### [Work item]
From the entries below, retype only the lines from the one with "Task: Click the right-middle" through the one with "Task: Click the floppy disk save icon", exactly as written.

### [Given information]

BEGIN

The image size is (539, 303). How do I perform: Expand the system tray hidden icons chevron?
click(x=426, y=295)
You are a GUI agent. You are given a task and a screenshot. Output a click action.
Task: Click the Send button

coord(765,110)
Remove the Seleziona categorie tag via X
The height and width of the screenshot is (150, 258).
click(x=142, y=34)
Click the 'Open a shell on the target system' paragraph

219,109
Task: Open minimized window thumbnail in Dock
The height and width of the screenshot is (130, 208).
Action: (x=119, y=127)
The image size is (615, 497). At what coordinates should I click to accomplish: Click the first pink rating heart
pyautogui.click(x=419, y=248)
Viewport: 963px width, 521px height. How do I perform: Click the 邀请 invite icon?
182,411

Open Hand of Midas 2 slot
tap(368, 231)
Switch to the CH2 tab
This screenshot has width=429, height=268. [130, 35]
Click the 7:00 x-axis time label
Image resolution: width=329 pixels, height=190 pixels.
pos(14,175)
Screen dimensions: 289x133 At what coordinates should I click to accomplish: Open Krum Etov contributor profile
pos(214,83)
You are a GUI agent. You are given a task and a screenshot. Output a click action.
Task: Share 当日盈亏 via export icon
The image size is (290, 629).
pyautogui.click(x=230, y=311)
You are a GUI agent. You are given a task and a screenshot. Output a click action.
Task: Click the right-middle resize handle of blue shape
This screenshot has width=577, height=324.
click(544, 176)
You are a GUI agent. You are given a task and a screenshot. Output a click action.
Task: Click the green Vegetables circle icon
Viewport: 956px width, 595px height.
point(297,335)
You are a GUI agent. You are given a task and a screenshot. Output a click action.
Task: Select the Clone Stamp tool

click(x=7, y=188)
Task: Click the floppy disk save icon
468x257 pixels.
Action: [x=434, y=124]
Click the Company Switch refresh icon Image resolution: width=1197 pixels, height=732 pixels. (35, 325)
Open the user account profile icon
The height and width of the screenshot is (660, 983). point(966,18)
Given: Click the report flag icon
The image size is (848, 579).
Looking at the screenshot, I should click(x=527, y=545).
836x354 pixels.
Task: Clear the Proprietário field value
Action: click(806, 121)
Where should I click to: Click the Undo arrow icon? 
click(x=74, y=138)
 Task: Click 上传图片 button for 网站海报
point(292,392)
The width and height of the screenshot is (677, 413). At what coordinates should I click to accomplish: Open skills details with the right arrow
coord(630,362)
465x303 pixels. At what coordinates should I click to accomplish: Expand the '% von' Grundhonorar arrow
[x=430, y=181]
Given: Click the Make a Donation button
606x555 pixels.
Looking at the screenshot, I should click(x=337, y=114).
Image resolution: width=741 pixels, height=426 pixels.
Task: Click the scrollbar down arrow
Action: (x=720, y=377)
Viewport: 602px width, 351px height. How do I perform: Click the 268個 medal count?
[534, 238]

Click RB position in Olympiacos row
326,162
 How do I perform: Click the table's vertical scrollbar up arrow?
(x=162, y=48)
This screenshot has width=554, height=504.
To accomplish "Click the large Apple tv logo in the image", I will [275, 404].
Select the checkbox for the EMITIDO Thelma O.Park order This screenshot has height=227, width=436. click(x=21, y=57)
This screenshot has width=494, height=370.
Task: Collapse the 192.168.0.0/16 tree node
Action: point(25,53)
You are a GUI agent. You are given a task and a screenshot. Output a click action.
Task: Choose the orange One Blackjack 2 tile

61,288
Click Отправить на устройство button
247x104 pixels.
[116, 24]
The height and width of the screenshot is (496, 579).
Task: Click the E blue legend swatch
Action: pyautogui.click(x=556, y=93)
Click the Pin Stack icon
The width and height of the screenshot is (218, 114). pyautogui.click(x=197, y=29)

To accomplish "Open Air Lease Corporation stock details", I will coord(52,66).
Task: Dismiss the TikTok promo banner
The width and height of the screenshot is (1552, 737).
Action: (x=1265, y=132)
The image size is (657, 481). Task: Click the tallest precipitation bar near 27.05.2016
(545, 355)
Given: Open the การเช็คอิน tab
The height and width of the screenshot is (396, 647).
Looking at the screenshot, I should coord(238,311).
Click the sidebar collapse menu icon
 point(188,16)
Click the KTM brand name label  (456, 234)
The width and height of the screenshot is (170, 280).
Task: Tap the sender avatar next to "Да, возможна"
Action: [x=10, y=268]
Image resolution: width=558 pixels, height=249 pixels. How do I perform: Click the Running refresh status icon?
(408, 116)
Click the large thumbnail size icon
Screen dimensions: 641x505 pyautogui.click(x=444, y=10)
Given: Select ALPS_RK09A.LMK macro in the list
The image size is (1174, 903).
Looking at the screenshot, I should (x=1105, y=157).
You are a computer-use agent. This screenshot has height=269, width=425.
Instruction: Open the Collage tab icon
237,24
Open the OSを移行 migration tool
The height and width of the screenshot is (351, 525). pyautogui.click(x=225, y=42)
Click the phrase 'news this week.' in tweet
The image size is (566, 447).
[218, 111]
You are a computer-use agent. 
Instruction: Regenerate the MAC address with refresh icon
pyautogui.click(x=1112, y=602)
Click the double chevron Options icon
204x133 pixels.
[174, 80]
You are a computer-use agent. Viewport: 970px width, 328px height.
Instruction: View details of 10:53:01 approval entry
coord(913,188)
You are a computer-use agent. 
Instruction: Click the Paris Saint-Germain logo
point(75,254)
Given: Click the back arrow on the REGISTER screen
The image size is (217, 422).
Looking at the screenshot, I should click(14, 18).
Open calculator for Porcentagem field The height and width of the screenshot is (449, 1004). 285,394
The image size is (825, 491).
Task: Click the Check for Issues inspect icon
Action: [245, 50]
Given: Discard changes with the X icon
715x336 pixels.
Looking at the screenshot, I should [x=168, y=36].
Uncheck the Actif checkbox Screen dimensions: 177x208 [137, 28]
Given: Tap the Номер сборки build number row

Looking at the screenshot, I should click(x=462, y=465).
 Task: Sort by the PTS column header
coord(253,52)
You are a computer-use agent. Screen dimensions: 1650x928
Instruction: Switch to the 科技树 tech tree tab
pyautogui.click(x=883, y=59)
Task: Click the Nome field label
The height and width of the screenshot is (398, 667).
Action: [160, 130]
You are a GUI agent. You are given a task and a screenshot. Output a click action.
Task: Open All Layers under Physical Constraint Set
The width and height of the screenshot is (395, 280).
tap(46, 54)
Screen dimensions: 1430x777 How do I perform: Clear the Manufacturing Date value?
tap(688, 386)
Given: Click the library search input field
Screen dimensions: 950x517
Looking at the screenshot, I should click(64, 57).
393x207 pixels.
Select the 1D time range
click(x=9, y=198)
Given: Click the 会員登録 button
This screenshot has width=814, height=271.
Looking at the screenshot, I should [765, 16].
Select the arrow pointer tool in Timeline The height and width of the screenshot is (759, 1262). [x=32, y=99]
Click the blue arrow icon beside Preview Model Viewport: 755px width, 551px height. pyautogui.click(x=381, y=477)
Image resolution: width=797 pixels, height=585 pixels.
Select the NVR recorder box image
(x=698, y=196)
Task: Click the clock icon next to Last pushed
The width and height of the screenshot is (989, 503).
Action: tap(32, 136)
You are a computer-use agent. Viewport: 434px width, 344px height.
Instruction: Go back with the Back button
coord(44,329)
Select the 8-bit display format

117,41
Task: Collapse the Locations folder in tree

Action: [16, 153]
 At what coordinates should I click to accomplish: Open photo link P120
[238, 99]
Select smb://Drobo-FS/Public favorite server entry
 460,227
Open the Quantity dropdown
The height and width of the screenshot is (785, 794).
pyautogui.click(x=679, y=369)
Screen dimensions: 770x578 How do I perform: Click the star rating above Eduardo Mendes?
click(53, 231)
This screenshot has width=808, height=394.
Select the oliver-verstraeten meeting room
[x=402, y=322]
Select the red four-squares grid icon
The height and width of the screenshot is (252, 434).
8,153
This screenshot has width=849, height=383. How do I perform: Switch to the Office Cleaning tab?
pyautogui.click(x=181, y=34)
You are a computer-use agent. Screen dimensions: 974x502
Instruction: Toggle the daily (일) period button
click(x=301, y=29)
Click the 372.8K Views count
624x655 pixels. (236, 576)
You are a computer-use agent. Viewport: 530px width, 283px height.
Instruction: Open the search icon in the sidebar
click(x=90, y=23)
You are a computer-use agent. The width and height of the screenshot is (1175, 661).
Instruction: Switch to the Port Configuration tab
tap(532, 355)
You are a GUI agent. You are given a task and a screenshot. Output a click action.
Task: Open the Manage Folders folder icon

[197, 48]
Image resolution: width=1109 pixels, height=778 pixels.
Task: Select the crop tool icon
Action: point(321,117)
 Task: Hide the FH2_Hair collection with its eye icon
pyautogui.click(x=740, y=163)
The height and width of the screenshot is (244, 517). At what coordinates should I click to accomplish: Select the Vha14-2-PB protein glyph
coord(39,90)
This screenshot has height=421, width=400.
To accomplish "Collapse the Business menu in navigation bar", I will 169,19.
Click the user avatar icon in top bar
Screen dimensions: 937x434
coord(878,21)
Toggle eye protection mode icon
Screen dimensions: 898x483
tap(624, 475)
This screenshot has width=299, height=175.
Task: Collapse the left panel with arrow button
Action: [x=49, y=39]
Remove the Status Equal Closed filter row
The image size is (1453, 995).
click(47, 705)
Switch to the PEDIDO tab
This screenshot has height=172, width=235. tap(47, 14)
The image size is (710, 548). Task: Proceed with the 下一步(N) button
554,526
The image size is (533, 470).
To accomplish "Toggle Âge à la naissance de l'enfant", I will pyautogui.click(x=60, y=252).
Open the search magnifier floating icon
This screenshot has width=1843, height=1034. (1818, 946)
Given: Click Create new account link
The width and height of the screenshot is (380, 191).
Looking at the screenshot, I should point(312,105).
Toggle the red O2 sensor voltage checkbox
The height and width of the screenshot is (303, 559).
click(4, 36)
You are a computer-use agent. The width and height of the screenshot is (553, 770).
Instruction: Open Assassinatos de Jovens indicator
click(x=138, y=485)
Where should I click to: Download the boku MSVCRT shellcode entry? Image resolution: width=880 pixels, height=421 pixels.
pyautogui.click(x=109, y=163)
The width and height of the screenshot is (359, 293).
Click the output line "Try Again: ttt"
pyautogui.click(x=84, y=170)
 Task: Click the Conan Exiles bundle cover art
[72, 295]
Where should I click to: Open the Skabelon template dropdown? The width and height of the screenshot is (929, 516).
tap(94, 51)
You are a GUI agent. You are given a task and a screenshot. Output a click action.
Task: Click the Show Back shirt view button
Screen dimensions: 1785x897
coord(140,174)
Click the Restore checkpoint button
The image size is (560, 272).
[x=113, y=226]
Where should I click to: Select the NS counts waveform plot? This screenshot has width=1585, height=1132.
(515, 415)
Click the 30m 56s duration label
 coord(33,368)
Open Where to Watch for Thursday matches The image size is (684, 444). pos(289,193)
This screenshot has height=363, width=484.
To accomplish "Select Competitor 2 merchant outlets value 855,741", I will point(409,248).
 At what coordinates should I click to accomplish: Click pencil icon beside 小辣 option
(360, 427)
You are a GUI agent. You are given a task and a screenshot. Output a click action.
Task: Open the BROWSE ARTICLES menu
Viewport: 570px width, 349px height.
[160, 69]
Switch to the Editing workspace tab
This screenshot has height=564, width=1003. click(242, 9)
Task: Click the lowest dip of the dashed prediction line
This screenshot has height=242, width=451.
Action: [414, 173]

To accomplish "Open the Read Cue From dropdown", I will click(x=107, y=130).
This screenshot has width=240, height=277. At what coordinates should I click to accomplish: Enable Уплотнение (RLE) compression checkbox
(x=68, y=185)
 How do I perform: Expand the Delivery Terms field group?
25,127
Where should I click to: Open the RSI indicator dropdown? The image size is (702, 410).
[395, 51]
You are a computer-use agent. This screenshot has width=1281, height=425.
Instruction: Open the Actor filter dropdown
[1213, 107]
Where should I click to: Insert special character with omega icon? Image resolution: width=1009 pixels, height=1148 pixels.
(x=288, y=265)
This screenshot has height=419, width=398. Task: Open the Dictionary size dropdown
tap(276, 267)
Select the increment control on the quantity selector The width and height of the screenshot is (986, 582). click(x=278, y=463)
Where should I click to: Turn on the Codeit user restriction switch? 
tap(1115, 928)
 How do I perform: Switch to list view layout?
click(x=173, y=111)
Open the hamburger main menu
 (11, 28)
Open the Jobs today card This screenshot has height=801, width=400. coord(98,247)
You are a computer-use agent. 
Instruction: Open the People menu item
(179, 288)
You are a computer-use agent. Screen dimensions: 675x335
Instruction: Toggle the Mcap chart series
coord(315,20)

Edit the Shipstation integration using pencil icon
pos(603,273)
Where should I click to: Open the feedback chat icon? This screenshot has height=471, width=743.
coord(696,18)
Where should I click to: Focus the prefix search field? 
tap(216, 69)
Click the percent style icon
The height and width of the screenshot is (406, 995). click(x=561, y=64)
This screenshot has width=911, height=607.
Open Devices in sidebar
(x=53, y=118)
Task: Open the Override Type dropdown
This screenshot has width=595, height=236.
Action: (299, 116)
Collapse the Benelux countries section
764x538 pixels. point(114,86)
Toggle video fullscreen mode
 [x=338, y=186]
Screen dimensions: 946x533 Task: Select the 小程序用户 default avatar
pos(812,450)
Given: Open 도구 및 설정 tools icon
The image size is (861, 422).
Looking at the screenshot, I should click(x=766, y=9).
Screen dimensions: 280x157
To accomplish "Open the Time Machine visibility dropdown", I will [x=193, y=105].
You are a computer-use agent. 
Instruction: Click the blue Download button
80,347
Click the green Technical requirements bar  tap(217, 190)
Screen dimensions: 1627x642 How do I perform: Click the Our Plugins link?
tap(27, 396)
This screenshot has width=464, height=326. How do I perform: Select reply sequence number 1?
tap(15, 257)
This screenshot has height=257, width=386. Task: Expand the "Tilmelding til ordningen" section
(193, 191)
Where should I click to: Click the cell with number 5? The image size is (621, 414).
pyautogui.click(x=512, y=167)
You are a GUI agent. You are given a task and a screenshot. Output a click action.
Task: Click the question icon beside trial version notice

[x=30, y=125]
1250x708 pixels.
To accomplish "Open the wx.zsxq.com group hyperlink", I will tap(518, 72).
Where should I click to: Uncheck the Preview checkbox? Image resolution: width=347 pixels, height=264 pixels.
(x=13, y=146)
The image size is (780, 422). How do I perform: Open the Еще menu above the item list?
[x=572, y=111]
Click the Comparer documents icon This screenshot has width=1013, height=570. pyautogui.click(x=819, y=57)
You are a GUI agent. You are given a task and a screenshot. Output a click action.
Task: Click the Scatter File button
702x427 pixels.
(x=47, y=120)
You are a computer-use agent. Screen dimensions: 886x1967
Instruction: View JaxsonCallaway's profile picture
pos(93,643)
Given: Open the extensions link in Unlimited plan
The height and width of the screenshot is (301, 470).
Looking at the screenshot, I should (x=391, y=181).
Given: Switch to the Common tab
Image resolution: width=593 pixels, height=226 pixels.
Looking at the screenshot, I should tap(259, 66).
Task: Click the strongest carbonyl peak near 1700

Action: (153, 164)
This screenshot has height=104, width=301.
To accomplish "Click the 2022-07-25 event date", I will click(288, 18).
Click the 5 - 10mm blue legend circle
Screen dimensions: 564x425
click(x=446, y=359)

END

### [Reply]
Task: Click the right-middle resize handle of blue shape
This screenshot has width=577, height=324.
click(544, 176)
You are a GUI agent. You are given a task and a screenshot. Output a click action.
Task: Click the green Vegetables circle icon
Viewport: 956px width, 595px height.
point(297,335)
You are a GUI agent. You are given a task and a screenshot. Output a click action.
Task: Select the Clone Stamp tool

click(x=7, y=188)
Task: Click the floppy disk save icon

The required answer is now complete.